- _Required work_: Look through the lines below; wherever the word "will" appears, copy that line.

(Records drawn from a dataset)
★ ★ ★ ★ ★ ★ ★
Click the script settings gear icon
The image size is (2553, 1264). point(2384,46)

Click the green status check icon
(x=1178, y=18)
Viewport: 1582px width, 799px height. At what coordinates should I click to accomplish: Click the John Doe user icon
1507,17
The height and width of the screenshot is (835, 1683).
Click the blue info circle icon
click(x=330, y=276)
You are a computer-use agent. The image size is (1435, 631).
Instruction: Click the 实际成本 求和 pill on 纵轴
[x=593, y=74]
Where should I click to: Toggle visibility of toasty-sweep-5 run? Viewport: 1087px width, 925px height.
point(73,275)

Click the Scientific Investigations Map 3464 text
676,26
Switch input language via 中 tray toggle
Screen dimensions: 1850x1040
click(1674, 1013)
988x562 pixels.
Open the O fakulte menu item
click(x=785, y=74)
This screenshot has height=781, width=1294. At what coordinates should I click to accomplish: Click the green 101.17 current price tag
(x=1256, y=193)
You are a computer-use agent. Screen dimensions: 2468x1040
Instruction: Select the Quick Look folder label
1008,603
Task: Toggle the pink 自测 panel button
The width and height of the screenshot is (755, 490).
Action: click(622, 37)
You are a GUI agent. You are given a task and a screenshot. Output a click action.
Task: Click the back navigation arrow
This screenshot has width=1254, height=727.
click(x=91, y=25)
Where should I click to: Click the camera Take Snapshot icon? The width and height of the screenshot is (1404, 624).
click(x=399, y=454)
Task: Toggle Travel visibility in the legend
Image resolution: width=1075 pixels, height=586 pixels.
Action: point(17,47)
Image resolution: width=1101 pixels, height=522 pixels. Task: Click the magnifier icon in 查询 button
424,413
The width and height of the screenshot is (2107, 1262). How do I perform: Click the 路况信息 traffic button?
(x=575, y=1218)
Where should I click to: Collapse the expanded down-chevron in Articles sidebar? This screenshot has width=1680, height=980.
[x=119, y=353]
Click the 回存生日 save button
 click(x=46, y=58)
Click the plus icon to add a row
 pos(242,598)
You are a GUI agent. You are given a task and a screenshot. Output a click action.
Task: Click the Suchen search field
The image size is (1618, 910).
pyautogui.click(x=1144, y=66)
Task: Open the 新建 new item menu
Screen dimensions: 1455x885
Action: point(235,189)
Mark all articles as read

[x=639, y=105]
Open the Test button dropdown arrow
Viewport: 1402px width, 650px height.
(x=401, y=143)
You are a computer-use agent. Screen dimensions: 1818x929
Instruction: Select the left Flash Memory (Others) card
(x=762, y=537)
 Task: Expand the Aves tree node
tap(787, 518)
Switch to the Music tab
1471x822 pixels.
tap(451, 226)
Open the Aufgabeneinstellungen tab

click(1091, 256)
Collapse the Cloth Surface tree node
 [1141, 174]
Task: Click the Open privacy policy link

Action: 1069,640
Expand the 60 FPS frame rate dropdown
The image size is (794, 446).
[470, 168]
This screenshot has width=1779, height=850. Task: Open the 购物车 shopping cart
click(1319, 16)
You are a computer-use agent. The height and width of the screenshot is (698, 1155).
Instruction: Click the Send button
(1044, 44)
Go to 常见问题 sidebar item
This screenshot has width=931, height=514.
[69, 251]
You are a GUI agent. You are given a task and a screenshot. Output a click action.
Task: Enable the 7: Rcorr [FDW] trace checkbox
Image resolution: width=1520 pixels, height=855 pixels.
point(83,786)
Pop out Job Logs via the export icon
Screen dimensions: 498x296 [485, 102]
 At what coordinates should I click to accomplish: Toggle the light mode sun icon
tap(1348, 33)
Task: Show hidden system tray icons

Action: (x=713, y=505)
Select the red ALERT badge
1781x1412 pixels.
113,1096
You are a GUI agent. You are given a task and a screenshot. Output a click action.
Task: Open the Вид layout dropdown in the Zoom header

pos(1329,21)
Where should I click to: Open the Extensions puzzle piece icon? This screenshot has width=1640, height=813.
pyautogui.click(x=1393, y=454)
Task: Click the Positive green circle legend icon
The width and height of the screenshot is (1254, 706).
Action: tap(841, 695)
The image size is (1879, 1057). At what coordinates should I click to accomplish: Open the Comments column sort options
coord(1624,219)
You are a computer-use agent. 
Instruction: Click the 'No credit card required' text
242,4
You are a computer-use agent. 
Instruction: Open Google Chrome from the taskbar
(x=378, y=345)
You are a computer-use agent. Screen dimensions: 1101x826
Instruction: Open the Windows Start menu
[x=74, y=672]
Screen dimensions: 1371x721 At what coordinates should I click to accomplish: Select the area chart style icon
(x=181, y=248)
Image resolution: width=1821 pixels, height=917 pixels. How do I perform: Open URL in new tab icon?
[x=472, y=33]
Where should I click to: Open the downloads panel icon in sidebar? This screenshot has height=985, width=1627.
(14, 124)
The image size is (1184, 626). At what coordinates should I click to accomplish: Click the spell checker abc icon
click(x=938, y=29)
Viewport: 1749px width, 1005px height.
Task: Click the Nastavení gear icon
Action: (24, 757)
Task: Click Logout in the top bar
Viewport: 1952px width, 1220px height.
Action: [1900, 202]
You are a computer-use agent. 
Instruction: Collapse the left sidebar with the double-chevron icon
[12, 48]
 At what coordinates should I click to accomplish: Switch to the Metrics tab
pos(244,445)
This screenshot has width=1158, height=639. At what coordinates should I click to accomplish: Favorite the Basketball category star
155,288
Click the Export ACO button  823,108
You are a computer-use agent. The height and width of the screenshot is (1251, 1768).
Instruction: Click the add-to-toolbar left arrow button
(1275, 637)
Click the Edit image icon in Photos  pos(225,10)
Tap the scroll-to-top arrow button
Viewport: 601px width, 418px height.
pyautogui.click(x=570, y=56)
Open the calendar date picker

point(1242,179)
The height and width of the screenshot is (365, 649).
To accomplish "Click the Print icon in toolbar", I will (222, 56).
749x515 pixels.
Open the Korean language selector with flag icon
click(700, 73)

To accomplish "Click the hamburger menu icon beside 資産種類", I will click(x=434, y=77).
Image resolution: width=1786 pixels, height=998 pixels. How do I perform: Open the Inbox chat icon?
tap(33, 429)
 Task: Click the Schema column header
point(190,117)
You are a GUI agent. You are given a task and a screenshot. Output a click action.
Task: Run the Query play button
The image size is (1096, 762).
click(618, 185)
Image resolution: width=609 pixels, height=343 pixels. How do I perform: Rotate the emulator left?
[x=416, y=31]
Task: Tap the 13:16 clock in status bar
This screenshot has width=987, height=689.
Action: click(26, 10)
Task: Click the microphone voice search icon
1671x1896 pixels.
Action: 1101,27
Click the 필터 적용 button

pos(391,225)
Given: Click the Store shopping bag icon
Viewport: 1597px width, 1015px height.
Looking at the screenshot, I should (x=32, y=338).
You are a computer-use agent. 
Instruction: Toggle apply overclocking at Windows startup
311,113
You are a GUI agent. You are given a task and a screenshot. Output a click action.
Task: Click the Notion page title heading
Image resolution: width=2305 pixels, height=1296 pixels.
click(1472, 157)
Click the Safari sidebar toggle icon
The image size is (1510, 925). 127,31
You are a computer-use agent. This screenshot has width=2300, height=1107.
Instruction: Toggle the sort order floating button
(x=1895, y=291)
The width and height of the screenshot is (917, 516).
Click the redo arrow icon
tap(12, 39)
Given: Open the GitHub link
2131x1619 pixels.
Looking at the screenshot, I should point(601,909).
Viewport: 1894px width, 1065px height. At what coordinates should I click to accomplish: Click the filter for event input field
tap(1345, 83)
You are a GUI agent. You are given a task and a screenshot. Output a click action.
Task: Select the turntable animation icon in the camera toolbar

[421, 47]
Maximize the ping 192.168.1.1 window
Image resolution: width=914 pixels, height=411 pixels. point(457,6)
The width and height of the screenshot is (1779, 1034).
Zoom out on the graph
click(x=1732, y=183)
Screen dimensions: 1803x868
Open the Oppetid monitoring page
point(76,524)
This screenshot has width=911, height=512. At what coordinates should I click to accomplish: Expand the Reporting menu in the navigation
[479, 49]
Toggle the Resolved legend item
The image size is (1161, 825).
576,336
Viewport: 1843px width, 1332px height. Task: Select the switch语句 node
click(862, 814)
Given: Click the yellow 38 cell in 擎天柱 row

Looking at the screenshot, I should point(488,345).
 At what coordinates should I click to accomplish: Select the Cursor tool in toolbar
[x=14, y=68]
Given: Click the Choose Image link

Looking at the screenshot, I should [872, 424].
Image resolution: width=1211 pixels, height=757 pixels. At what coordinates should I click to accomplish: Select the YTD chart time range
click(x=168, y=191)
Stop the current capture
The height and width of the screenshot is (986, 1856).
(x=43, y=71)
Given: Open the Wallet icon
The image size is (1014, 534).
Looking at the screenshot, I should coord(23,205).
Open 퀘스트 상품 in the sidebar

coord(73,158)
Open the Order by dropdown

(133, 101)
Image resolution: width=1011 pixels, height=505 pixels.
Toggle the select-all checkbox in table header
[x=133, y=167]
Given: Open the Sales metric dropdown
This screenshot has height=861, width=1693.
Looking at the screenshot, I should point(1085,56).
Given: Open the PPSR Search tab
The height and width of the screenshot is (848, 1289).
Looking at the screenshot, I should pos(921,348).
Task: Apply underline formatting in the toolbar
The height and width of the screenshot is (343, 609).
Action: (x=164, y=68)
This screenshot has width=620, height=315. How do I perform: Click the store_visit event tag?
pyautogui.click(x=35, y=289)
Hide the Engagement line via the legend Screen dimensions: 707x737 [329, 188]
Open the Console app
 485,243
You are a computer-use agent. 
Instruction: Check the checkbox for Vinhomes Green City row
★ ★ ★ ★ ★ ★ ★
- _Exercise solution_:
To accomplish "Click the Print icon in toolbar", I will (222, 56).
To accomplish "Click the hamburger menu icon beside 資産種類", I will click(x=434, y=77).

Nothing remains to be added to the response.